Medical malpractice attorneys are often asked whether a particular situation is enough of a case to justify bringing an action. The answer depends on multiple factors that aren’t necessarily obvious. As with any personal injury case, it doesn’t necessarily matter how severe the injuries are unless it can be proven that negligence was a direct cause of those injuries. There is no question that complications from medical procedures can be devastating, heartbreaking, and life-altering. However, damages alone do not prove negligence.
In order to win a medical malpractice case, a personal injury attorney like Cohen & Cohen who specializes in medical mistakes must show that the physician, hospital, or other medical provider was actually negligent in action or inaction. The attorney also has to prove that the negligence caused the injury, rather than merely being incidental to it. For example, if a doctor makes a mistake in treating an injury, the doctor is only responsible for the new damage caused by the mistake, not for the aftermath of the original injury.
Medical malpractice isn’t necessarily the case even when a procedure goes differently than planned. In 2014, Dr. Yelena Lubman performed a lengthy procedure for her patient Teena Engels, a 42-year-old homemaker in Baltimore County, Maryland. The procedure included hysteroscopy (the insertion of a diagnostic scope through the vaginal canal), dilation and curettage, ablation therapy, and a technique called transobturator sling placement. These were intended to treat stress incontinence suffered by Teena.

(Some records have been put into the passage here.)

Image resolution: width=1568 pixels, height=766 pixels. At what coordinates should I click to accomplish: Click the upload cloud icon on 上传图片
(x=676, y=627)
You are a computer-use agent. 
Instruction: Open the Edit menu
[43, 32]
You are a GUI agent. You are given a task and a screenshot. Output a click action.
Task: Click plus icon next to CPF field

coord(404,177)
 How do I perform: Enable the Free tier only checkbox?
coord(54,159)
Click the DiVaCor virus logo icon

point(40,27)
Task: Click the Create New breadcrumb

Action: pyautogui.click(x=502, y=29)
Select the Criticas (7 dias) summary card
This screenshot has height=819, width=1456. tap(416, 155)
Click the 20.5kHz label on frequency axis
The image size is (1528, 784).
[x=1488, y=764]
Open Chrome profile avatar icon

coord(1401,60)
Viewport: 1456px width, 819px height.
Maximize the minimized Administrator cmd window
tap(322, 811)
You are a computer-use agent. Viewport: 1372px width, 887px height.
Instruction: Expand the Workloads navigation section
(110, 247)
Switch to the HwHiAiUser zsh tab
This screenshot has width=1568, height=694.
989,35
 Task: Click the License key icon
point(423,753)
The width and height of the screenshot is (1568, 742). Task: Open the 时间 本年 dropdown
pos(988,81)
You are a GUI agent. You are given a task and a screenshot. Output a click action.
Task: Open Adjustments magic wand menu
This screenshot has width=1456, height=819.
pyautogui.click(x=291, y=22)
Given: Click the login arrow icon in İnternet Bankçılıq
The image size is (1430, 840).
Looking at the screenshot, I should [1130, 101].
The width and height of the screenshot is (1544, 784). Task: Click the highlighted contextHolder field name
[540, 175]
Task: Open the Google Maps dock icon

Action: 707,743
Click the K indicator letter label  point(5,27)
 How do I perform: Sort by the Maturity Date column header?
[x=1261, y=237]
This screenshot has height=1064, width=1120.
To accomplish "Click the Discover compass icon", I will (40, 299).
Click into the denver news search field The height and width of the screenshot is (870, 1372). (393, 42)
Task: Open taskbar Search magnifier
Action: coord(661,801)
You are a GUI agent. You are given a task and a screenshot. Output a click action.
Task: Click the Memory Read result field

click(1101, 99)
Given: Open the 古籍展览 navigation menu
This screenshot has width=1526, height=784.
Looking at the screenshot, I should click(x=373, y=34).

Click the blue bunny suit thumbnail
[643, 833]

Stress incontinence is a condition where the muscle controlling the bladder loses tension during events like sneezing or coughing, resulting in small leaks. For many women, it is a significant annoyance, and a transobturator sling is an attempted remedy. The sling is a small piece of mesh which is inserted under the urethral canal to relieve pressure on the uterine sphincter. Harvard Health explains:
[This] minimally invasive technique…uses needles to place a narrow strip of mesh under the urethra. The procedure takes 15 to 30 minutes and can be performed on an outpatient basis using local anesthesia along with a sedative drug administered intravenously.
Unfortunately, during the procedure, Dr. Lubman accidentally damaged the urethra, resulting in increased urinary incontinence, difficulty urinating, and significant pain and trauma. Teena sued, arguing that Dr. Lubman was insufficiently skilled in performing the procedure and shouldn’t have attempted it. Teena’s medical malpractice attorney brought experts who argued that additional techniques like hydrodissection should have been used to help avoid this injury.
However, defense experts said otherwise. Injury to the urethra is an understood risk of the procedures chosen by Teena, and she was notified of the possibility before surgery. They also argued that additional techniques like hydrodissection don’t always help and are based on the preference of the physician. During the five-day trial, Dr. Lubman even testified on her own behalf to show that she understood these procedures and was competent to perform them. Although no one disputed the extent of Teena’s injuries, the jury ultimately decided after 3 hours of deliberation that Dr. Lubman was not responsible for any malpractice.